For each statement (a), (b) and (c), say whether the passage on the lost women of science agrees with it, answering yes or no and quoting the words of the passage that decide it. (a) The new evidence came from the Royal Society archives. (b) Women were admitted to the fellowship of the Royal Society. (c) Women's part in team projects had previously been acknowledged only in their family roles.

-------- Selected extract

Today's Guardian has a very interesting (though long) article by Richard Holmes, author of The Age of Wonder, about the unsung women of science. In the Guardian piece, Holmes shares some of his research for his forthcoming book, The Lost Women of Victorian Science:
[M]y re-examination of the Royal Society archives during this 350th birthday year has thrown new and unexpected light on the lost women of science. I have tracked down a series of letters, documents and rare publications that begin to fit together to suggest a very different network of support and understanding between the sexes. It emerges that women had a far more fruitful, if sometimes conflicted, relationship with the Royal Society than has previously been supposed.
It is at once evident that they played a significant part in many team projects, working both as colleagues and as assistants (though hitherto only acknowledged in their family capacities as wives, sisters or daughters). More crucially, they pioneered new methods of scientific education, not only for children, but for young adults and general readers. They also played a vital part as translators, illustrators and interpreters and, most particularly, as "scientific popularisers".
Indeed, the Royal Society archives suggest something so fundamental that it may require a subtle revision of the standard history of science in Britain. This is the previously unsuspected degree to which women were a catalyst in the early discussion of the social role of science. More even than their male colleagues, they had a gift for imagining the human impact of scientific discovery, both exploring and questioning it. Precisely by being excluded from the fellowship of the society, they saw the life of science in a wider world. They raised questions about its duties and its moral responsibilities, its promise and its menace, in ways we can appreciate far more fully today.

----------------
-------- Excerpted data

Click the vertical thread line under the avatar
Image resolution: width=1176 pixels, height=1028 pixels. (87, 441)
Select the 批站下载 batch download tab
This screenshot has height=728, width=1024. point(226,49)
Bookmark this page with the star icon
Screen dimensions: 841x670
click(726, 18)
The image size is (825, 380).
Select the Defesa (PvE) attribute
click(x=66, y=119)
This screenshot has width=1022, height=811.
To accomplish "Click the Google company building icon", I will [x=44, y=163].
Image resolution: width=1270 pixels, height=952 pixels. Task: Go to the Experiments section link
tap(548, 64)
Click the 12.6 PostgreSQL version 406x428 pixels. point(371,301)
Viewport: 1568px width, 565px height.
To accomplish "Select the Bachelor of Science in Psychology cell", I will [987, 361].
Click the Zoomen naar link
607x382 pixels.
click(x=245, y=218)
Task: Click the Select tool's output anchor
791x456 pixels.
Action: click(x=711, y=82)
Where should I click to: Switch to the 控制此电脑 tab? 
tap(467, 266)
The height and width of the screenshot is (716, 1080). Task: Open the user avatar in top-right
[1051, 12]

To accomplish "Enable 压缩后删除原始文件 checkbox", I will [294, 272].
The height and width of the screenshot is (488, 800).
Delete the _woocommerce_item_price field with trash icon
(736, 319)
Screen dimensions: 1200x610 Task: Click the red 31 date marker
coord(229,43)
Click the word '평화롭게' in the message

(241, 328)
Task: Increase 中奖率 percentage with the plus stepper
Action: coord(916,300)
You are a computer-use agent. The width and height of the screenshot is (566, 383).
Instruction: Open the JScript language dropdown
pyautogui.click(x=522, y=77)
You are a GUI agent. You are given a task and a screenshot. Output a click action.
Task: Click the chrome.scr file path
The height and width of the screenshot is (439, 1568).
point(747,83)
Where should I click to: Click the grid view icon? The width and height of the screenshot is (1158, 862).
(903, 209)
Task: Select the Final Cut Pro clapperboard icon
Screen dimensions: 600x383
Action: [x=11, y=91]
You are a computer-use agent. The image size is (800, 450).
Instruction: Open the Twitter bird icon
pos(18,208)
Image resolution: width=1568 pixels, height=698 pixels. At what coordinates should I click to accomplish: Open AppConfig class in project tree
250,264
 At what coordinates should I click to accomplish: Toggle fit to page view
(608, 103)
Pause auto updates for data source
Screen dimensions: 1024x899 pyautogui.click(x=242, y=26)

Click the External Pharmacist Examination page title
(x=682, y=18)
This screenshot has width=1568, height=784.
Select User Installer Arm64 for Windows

----------------

## Result
(a) Yes: "re-examination of the Royal Society archives"
(b) No: "Precisely by being excluded from the fellowship of the society"
(c) Yes: "hitherto only acknowledged in their family capacities as wives, sisters or daughters"